このように、従来は株券について統一的な管理がなされていない状況にありましたが、「社債、株式等の振替に関する法律」(社債株式等振替法)により、上場会社の株式等に係る株券を廃止し、株主の権利の管理は、電子的な管理に統一されることになりました。今後、株主の権利は、証券保管振替機構(ほふり)及び証券会社等に開設された口座によって管理されることとなります。つまり、ペーパーレス化です。
2.株券電子化の時期
上場株式は、平成21年1月5日(一斉移行日)に一斉に電子化されました。
3.株券電子化後に保有の株式現物
株券電子化前に証券保管振替機構に預託していた株券については、株主側での特別な手続は必要ありません。しかし、株券電子化後も株券を自ら保管している場合には、注意が必要です。
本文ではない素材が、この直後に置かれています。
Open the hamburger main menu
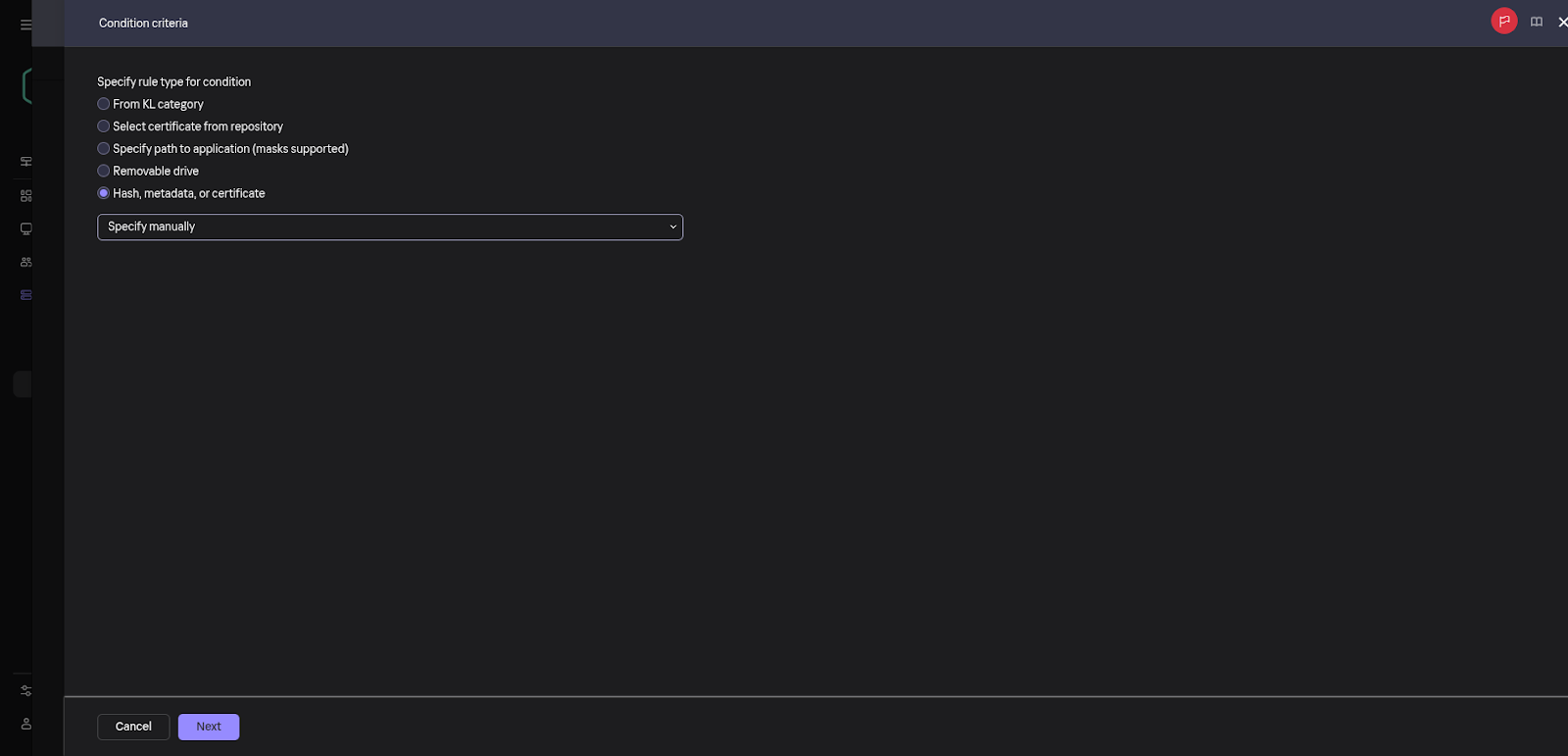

この場合、株券電子化で紙の株券は無効となり、株主の権利は、一斉移行日における株主名簿上の株主の名義で発行会社により設定される「特別口座」において管理されています。よって、名義人と実質所有者が異なる場合、実質所有者の特別口座はできず、株主名簿上の名義人の特別口座ができています。こうなると、自動的に開設された特別講座の名義人が勝手に株式を売却してしまう恐れがあります。このような場合には、他人名義で開設された特別口座の名義を本人名義に回復するために、特別口座の名義人との共同申請や、株券及び株券電子化前に当該株券を取得したことを証する書面を提出しての申請等が必要となります。
なお、株券電子化後においても、株券は上記のように名義回復を行う場合には、重要な証拠書類であり、また、詐欺の道具や対象にされることも懸念されますので、その管理・処分は慎重に実施する必要があります。